Book Review | How to Survive a Shipwreck by Jonathan Martin

Rarely does a book come along, at just the right moment in your little life, and serendipitously nod in affirmation to the thoughts and feelings you contain as your eyes read the words on the pages. Jonathan Martin delivers a honest and beautiful look into the dark parts of our being where life has seemingly destroyed something we thought would keep us afloat. What do we do when the bottom falls out? When we feel abandoned — forgotten by God, friends or even ourselves? Martin– in poetic fashion– seeks not so much to answer these questions as he does to ask new questions and provide solace through solidarity. 

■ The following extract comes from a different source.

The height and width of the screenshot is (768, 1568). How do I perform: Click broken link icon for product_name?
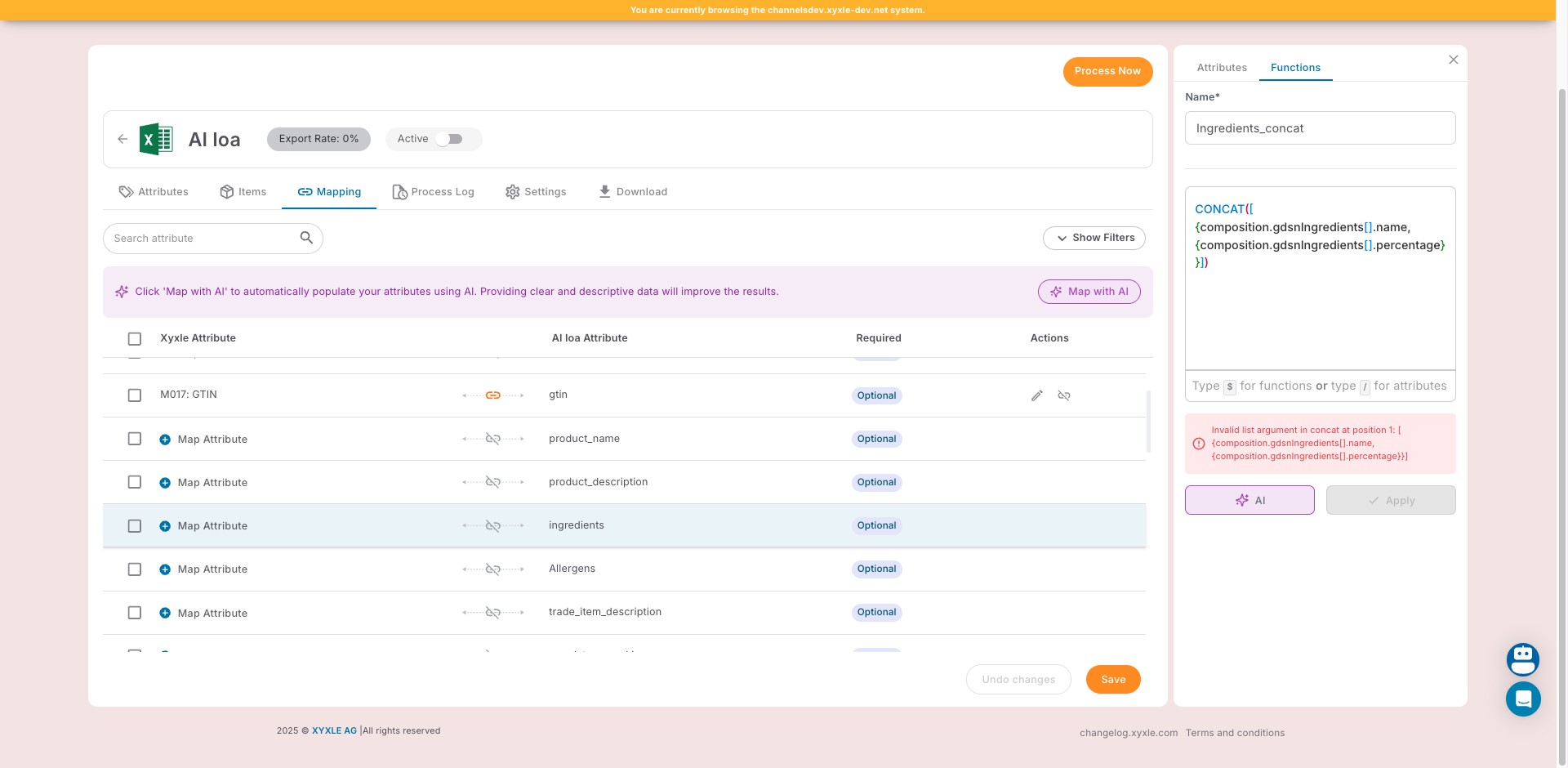(492, 439)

I was just beginning my second journey into the deep abyss of my own journey with doubt, vocation, failure, etc. I had just moved to Hawaii to take a new job at a mega church as a youth pastor– my second church job and my second at-bat in the realm of youth ministry. It lasted 4 months before I knew I couldn’t stay there. I wanted to. I just wasn’t healthy. I wasn’t prepared for all the things the job was asking of me and I was so so tired and burned out on American Evangelicalism. I needed to breathe but I felt like I was being held under water. 

I read Martin’s book, How to Survive a Shipwreck: Help Is On the Way and Love Is Already Here, while on the precipice of my very own metaphorical shipwreck. It felt like everything I had planned out in my short 26 years of life was being challenged and turned upside down. I found much in Martin’s book to be inspiring and helpful, but for the sake of time and brevity I will include my top three takeaways. 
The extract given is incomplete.